KARLOV SUİKASTI (RUS- ALMAN/ABD SAVAŞI MI? YA DA İSRAİL İŞİ Mİ?)
Semih Gündüz
- 2031
Rus Büyükelçi Adrei Karlov, Ankara'daki bir sergi açılışında genç polis memuru Mevlüt Mert Altıntaş tarafından vuruldu. 19 Aralık gününün soğuk gecesine düşen haber, bu.

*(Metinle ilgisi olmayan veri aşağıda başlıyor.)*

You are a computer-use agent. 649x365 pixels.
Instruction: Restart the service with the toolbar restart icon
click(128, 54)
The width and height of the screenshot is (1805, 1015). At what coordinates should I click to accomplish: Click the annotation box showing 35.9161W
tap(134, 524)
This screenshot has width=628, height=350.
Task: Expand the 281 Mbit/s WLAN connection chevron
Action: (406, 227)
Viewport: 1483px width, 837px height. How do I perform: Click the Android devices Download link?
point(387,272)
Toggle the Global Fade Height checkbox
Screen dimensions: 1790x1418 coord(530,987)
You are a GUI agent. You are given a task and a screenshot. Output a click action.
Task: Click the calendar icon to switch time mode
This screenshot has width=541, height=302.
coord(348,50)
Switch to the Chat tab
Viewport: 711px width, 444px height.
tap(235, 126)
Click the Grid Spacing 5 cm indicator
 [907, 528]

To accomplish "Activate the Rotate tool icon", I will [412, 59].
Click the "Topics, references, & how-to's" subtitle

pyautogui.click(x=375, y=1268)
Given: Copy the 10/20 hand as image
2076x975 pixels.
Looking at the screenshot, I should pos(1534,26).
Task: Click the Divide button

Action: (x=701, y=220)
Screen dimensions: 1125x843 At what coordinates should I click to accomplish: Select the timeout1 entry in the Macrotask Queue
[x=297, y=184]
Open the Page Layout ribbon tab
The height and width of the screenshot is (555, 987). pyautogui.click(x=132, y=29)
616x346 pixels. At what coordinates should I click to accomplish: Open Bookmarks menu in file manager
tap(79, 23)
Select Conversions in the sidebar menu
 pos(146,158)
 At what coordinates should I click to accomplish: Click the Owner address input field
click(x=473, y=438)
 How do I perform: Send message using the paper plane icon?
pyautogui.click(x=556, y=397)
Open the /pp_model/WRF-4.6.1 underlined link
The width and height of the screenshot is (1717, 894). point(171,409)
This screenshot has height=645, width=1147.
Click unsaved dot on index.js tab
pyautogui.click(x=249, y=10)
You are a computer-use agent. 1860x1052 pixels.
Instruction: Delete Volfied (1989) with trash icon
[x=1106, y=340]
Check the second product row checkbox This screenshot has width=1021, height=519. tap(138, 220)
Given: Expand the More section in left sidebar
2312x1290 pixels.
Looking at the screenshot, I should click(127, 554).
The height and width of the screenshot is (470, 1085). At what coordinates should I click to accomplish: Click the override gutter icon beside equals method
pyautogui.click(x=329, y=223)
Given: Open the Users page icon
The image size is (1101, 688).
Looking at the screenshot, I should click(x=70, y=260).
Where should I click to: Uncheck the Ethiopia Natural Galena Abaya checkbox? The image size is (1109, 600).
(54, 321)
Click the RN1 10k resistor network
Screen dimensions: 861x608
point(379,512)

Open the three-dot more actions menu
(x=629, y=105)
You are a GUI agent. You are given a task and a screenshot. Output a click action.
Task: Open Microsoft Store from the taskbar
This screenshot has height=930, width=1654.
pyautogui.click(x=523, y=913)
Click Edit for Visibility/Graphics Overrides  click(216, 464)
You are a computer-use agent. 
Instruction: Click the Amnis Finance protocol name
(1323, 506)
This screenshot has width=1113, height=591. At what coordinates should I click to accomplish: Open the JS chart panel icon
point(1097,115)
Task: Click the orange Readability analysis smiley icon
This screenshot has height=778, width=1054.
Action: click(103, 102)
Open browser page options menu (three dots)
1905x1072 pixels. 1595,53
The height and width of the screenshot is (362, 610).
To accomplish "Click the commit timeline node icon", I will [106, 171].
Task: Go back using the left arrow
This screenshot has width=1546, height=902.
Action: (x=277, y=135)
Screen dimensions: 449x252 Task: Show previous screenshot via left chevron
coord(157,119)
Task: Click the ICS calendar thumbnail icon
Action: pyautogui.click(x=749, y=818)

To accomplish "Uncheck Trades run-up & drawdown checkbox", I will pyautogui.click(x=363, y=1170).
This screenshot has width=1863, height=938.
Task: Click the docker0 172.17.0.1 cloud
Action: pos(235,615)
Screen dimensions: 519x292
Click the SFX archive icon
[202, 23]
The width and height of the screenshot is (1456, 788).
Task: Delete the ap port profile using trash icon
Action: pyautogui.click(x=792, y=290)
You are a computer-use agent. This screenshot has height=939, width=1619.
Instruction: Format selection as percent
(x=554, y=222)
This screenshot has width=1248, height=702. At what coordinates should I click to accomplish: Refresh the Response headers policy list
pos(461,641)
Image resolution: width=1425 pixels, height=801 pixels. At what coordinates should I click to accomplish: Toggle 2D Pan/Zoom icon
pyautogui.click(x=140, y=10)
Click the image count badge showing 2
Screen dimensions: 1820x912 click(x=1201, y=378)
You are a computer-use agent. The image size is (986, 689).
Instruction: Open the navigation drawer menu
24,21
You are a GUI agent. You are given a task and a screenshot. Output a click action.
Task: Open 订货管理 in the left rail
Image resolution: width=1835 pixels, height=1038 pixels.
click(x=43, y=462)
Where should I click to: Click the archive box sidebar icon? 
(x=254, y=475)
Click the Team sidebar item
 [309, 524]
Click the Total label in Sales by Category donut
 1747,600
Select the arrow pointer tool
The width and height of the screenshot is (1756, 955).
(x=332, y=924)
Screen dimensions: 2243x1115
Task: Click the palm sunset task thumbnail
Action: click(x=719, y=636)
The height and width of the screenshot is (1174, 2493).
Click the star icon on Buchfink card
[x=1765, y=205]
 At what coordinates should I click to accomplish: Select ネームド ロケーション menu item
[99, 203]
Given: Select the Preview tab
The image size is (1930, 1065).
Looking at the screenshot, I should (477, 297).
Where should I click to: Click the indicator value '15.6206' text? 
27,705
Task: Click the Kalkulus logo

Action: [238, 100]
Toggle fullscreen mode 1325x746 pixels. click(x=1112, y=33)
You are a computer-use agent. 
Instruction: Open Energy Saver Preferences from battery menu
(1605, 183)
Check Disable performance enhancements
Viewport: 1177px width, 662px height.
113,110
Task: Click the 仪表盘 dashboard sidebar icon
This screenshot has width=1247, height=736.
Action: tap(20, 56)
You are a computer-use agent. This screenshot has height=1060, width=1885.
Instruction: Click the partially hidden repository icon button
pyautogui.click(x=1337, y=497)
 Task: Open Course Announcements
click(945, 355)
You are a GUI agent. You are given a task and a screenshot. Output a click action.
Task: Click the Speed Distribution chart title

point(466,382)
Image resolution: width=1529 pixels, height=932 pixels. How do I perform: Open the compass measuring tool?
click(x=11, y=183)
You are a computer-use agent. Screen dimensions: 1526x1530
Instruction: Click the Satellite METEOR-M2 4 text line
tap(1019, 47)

2016 yılı ülkemiz için hareketli geçiyor. Patlamalar, bombalar, 15 Temmuz darbe girişimi ve şimdi de 19 Aralık Rus Büyükelçi suikastı. 17/25 Aralık ta önemliydi. Fetö Terör Örgütüne karşı o tarihten bu yana ciddi bir mücadele yürütülüyor. Bu kapsamda, bilhassa 15 Temmuz darbe girişimini takiben çok şey yapıldı. Görevden uzaklaştırmalar, açığa almalar, tutuklamalar, soruşturmalar, açılan davalar... Ancak 19 Aralık gösterdi ki; Fetö ile mücadelede yapılanlar var ama, Fetö'nün kripto elemanlarının hala yerlerinde durabildiği, bu noktadan faaliyet yapabildiği ortada.
Karlov suikastının ilk çıktısı, belirttiğim üzere, Fetö'nün bir kısım kripto/gerçek üyelerinin bulunamamış olması. O zaman bugüne kadar yapılan çalışmalar boşuna mı? Elbette ki boşuna değil. Ancak, bu kapsamda görevden uzaklaştırılanlar arasında, Sayın Cumhurbaşkanımızın da "at izi it izine karıştı" diyerek ifade ettiği üzere, mağdurlar da olabilir. Bunun yanında, tabii ki, bulunamayanlar da var. Bunun ikinci kısmı ortaya çıkmış durumda.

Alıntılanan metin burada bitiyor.